I saw a number of election posters for Segolene Royale, the Socialist candidate (and, potentially, France’s first woman president, although her chances don’t look too good a the moment) with the slogan “A fairer France is a stronger France,” and I mused that this is a slogan both stirring and, uh, empty. Think about it: what on earth does it meant?

The bus to the airport has a video loop it plays, presumably to distract you from the not-so-inspiring scenery after you leave the city limits, and, as on the other trips I’ve taken on it recently, there was a longish public service announcement about pedophilic sex tourism. A good cause, of course, but a strange thing to see over and over, the litany of how many years in foreign jails various men have gotten. Do a significant number of Air France’s passengers to Charles de Gaulle Airport have sexual predation in mind at their destinations? That seemed to be the message.

Spotted on the way out of town, another Parisian eatery we won’t be patronizing: Cheaper Food Sandwiches.

***

I haven’t seen much music yet here, mostly because I’ve wanted to re-read Joe Boyd’s book White Bicycles to prepare for this afternoon’s interview.
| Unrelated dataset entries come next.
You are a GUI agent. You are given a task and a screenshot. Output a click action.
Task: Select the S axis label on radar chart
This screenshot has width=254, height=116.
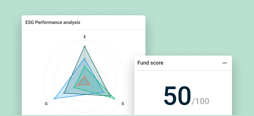coord(123,104)
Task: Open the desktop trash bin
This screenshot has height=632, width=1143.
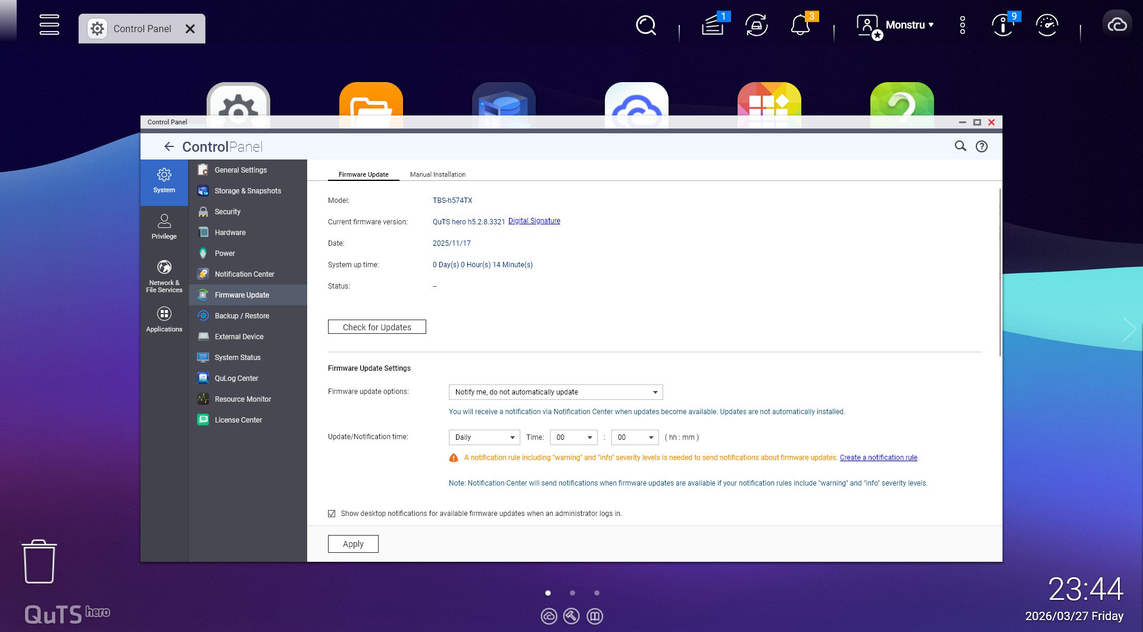Action: [x=39, y=562]
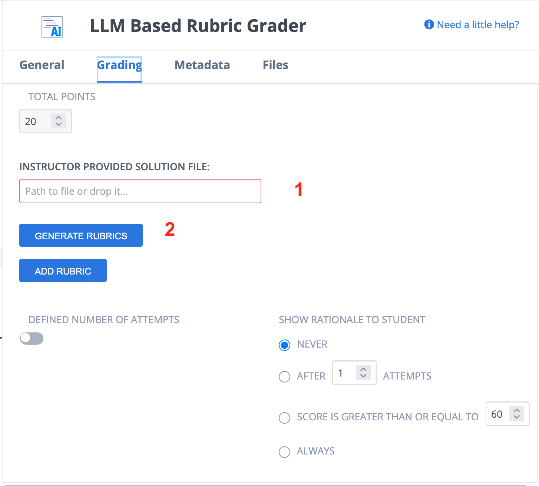The image size is (539, 486).
Task: Choose the Always rationale radio option
Action: (284, 451)
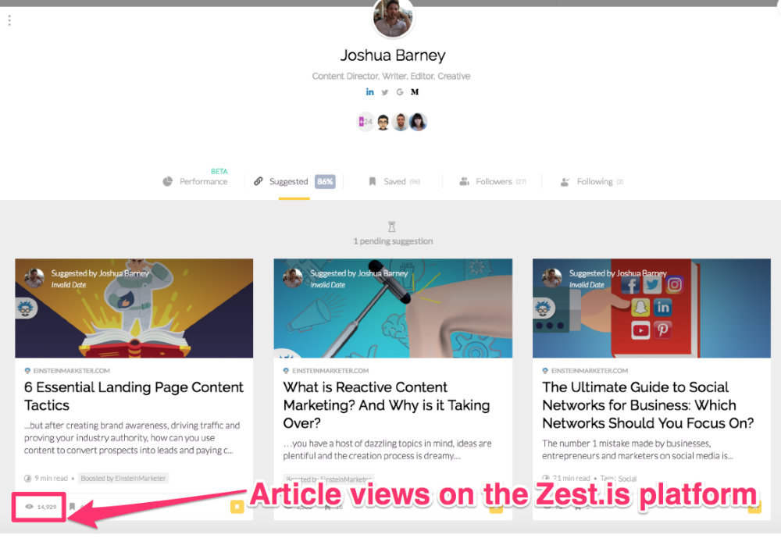Image resolution: width=781 pixels, height=556 pixels.
Task: Open the Saved tab
Action: click(394, 181)
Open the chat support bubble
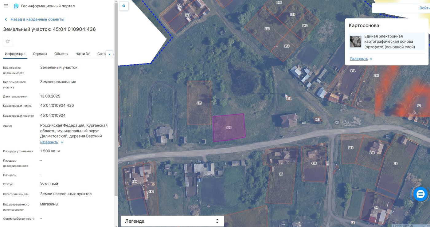Screen dimensions: 430x227 click(420, 194)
Jon Hardy (who was turned down yet again for a showcase here this year) recommended I see some of his friends from St. Louis who’d moved to New York, a band called the White Rabbits, and it was a good tip. They feature a very intense piano-playing guy, a more serene guitarist, and three other guys who move back and forth among bass, keyboards, percussion, and three drum sets. I didn’t catch enough lyrics to see if the songwriting’s there, and there’s a bit of sameness to the material which ought to even out when they write more songs. I’d be very interested to see them in a year.
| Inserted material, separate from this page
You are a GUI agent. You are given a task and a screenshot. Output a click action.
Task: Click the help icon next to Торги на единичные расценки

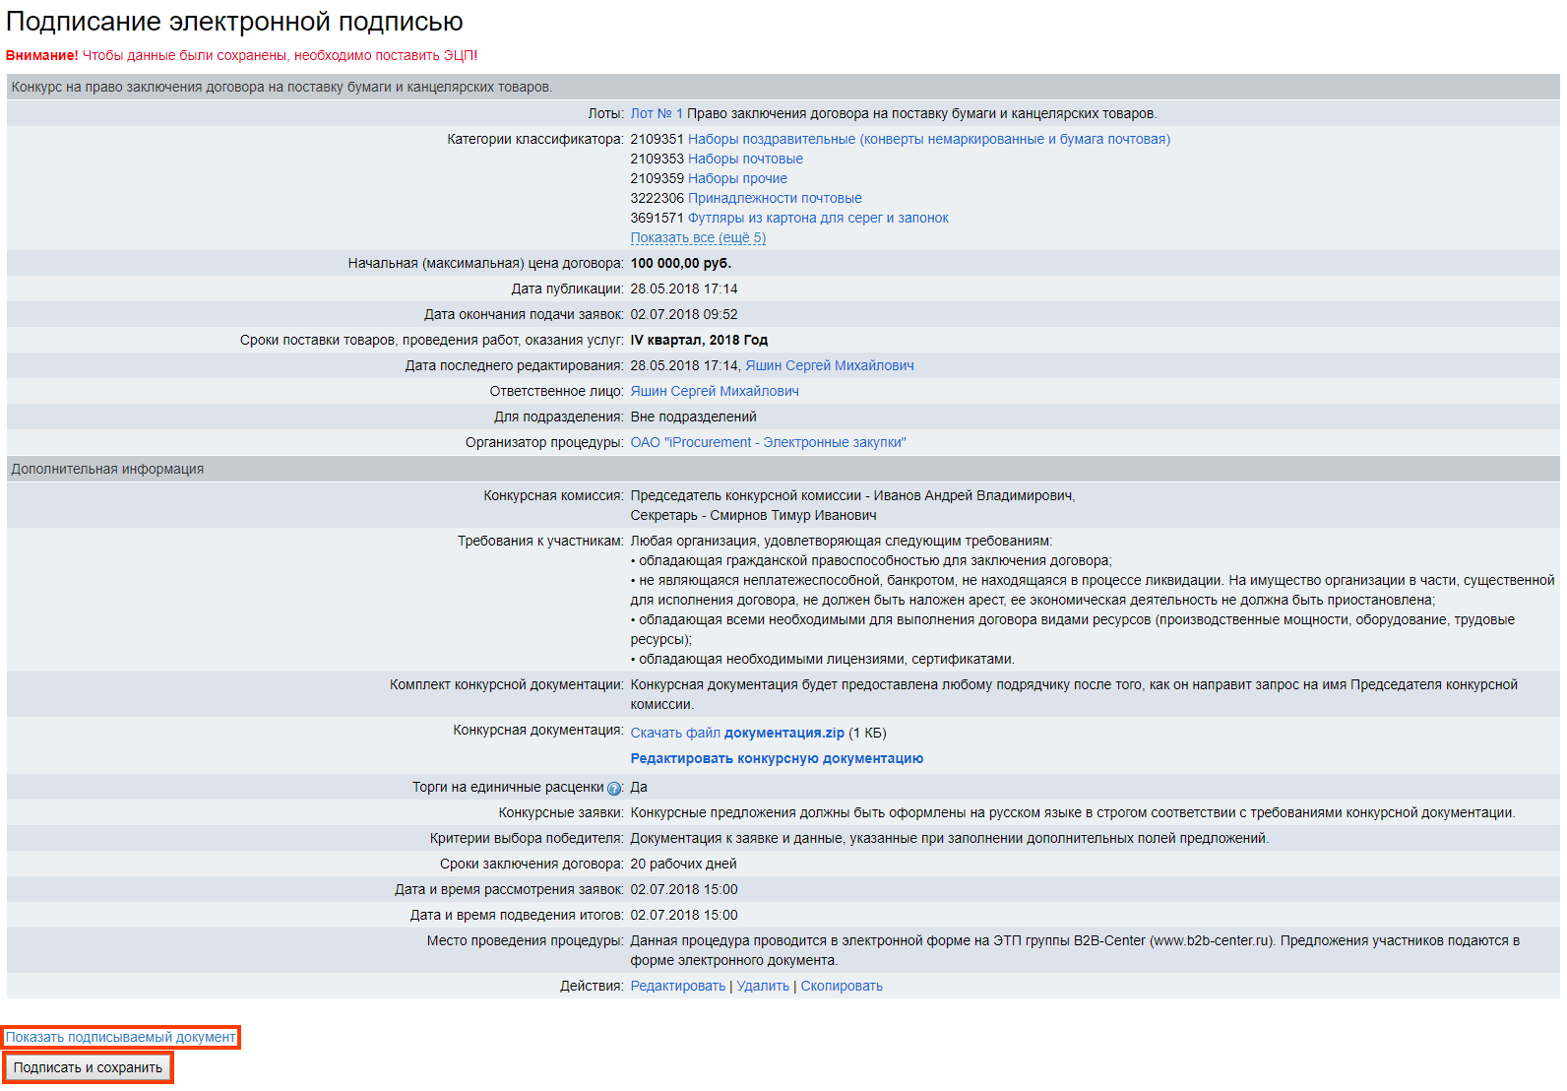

Last night, of course, there was no choice: I had to at least try to get into the Stax show at Antone’s. Although the line went around the block, by some miracle I got in, and at long last got to see Booker T and the MGs, who are probably the greatest band-as-band America has produced. I mean this in kind of a jazz sense: the way the four original members, Booker T. Jones, Donald “Duck” Dunn, Steve Cropper, and Al Jackson, Jr. (who was murdered years ago: his place was taken by one of his cousins)(and yes, I know Lewis Steinberg was the original bassist), interacted almost telepathically and could raise material as bathetic as “More” and “Summertime” to astonishing heights. Forty years later, Cropper’s let the guitar-hero thing go a little bit to his head (Steve! It was all about the minimalism of your playing!), Booker seems less invested in the results, and Dunn is still the greatest bass player around, but hey, what do you want after all this time? An hour of Booker T music was something worth waiting for.
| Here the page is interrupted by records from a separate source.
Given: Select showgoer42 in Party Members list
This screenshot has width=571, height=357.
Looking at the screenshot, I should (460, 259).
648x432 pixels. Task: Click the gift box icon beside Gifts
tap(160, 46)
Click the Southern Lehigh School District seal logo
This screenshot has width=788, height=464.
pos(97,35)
William Bell has still got it, too, and his snazzy pinstripe suit, dark sunglasses, and soul-man show was way too brief. Hunger got me out of the building during Eddie Floyd’s set. I know he’s not as young as he once was, but this “clap your hands” schtick gets old fast. And I’d seen what I’d come for, and was glad.

* * *

And I was hungry. I’ve gotten some good food here, and will probably do a full post on it later, but so far the big discovery was just a couple blocks from my hotel. My friend Scoop, whom I hadn’t seen in eons, has moved here, and he came in from his Rancho Deluxe in Bastrop County to have lunch with me. We headed for the Tâm Deli, the superb Vietnamese place Jean Caffeine turned me on to last year, only to find it closed Tuesdays, so we decided just to cruise until we found a taqueria. Buried in a strip-mini-mall, bundled with a convenience store, an auto insurance agency, and a pool hall, was Jefe’s, which I picked because they also run a taco truck, which was parked out front. We had tacos al pastor, which is marinated pork, and the order came with two squeeze bottles of salsa, one kind of brick colored, the other a pale green. Both were astonishing, the red having citrus undertones and hellfire overtones, the green subtly fiery with a wonderful herb combination. Four tacos, $4.99. I’m going back.